What is asked
- a) Transcribe the passage on freedom of establishment word for word, from "56.      That examination must" to "the same manner.".
- b) Carry on the passage on freedom of establishment and the German notification obligation, starting after its last sentence.

Selected extract
________

54.      In the light of all the foregoing considerations, I conclude that the notification obligation laid down in Paragraph 33 of the ErbStG, in so far as it is binding also on the branches of German credit institutions established in other Member States, must be regarded as a restriction on freedom of establishment, which is prohibited, in principle, under Article 49 TFEU.

 Justification of the restriction

55.      According to the now standard wording used in the Court’s case-law, the freedom of establishment may be restricted only if the restriction at issue is justified by overriding reasons in the public interest, will lead to the attainment of the objective in question, and not go beyond what is necessary to attain that objective. (31) Consequently, it is necessary to examine whether the restriction on freedom of establishment arising from Paragraph 33 of ErbStG satisfies those conditions.

 Issue of discrimination

56.      That examination must be preceded by an analysis of whether the provisions of national law are discriminatory in nature. Both the referring court in its order and the German Government in the observations submitted in this case, contend that Paragraph 33 of the ErbStG is not discriminatory in nature since it applies without distinction to the branches of German banks in other Member States and banks carrying on activity in the territory of Germany. However, that does not completely resolve the issue of discrimination. This case certainly does not involve direct discrimination on the grounds of nationality since national and cross-border situations are formally treated in the same manner.

57.      However, the concept of discrimination in EU law is not limited to direct discrimination. According to the now standard wording, discrimination is the different treatment of similar situations, (32) and also similar treatment of different situations, (33) unless in either case such treatment is objectively justified.

________

Provided data

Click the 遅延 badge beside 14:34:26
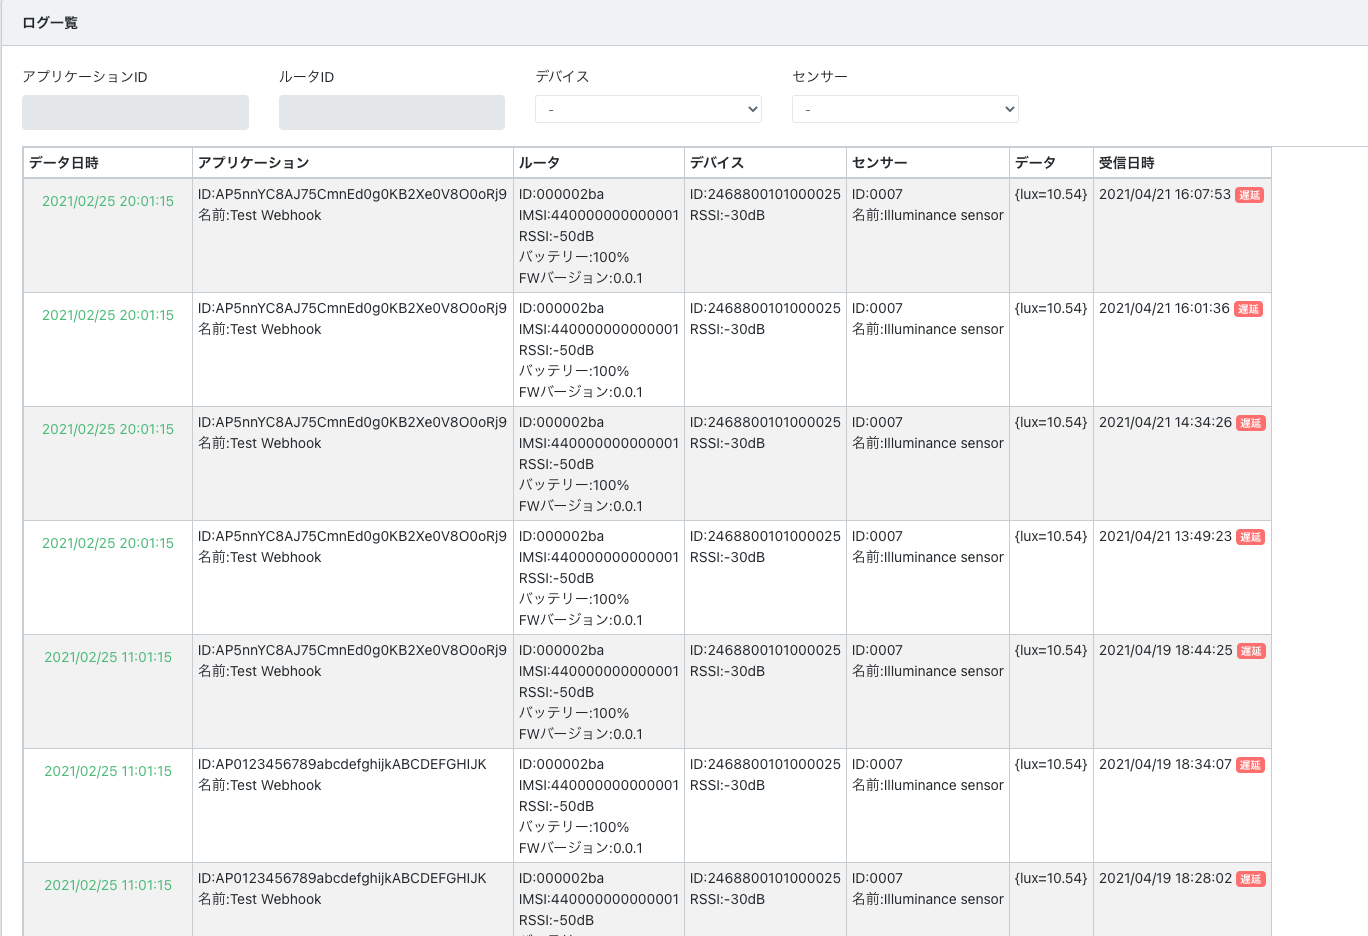This screenshot has height=936, width=1368. coord(1250,423)
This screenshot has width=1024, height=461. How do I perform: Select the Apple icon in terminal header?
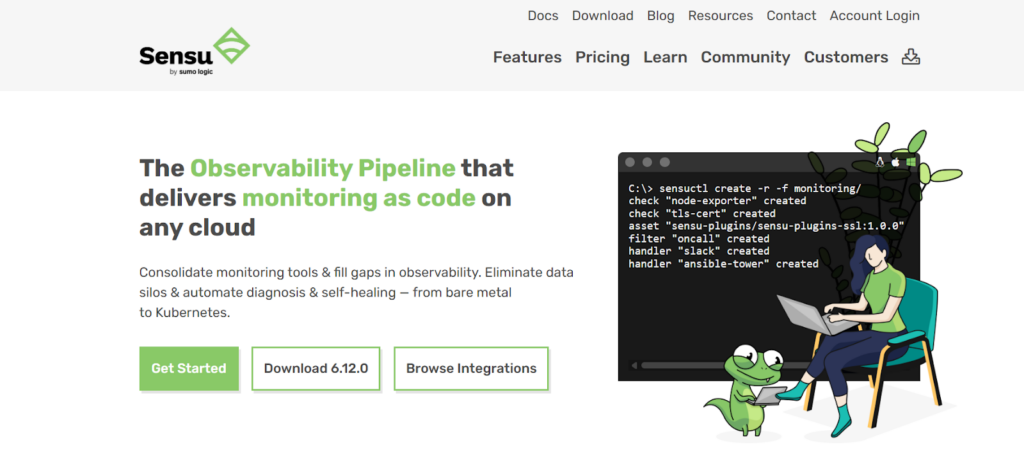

________

Answers to the exercises
- a)
56.      That examination must be preceded by an analysis of whether the provisions of national law are discriminatory in nature. Both the referring court in its order and the German Government in the observations submitted in this case, contend that Paragraph 33 of the ErbStG is not discriminatory in nature since it applies without distinction to the branches of German banks in other Member States and banks carrying on activity in the territory of Germany. However, that does not completely resolve the issue of discrimination. This case certainly does not involve direct discrimination on the grounds of nationality since national and cross-border situations are formally treated in the same manner.

- b)
58.      From that point of view, the present case, which concerns the provisions of the State of origin governing relations between foreign branches and their customers, raises doubts in three respects. Firstly, is it justified to treat equally the foreign branches of German credit institutions and establishments of the same institutions in the territory of Germany since foreign branches carry on activity in a different economic and legal environment? Secondly, is it justified to treat differently foreign branches of German credit institutions in comparison with credit institutions established in other Member States, and carrying on economic activity in the same markets as those branches? Thirdly, and finally, is it justified to treat differently German credit institutions carrying on activity in other Member States in the form of a branch from the same credit institutions carrying on cross-border activity in the form of a subsidiary?

59.      In my view, that problem can be approached in two ways.

60.      The first approach is based on the particular organisational situation of the branch as a legal form for carrying on activity. A branch does not have separate legal personality and is merely a defined part of a legal person which is the principal undertaking. That undertaking, together with all its branches, both domestic and foreign, is in principle subject to the law of the State in which it is established. In other words, the obligations laid down in the law of the State of establishment naturally also concern foreign branches of the undertaking. As a result, those branches are, on the one hand, in a situation objectively comparable with that of domestic operators but, on the other, objectively different from that of both foreign undertakings and subsidiaries of domestic undertakings. On this approach, the treatment of foreign branches of German credit institutions in other Member States on a par with domestic operators, but different from foreign operators and the subsidiaries of domestic operators, would be objectively justified.

61.      The second approach to the problem under consideration which I consider possible consists in taking account of the economic substance of a foreign branch as one possible form for carrying on economic activity as part of freedom of establishment. Viewed thus, a foreign branch, despite being legally connected with the State in which the undertaking is established, is, in functional terms, a foreign undertaking and must consequently be treated in the same way as other foreign undertakings (including foreign subsidiaries of domestic undertakings). Therefore, a legal connection with the State in which the undertaking (head office) is established loses its value as an objective element of differentiation and becomes a merely secondary feature which cannot justify different treatment. On that approach, the treatment of foreign branches of German credit institutions in other Member States on a par with domestic operators, but different from foreign operators and the subsidiaries of domestic operators, constitutes de facto discrimination.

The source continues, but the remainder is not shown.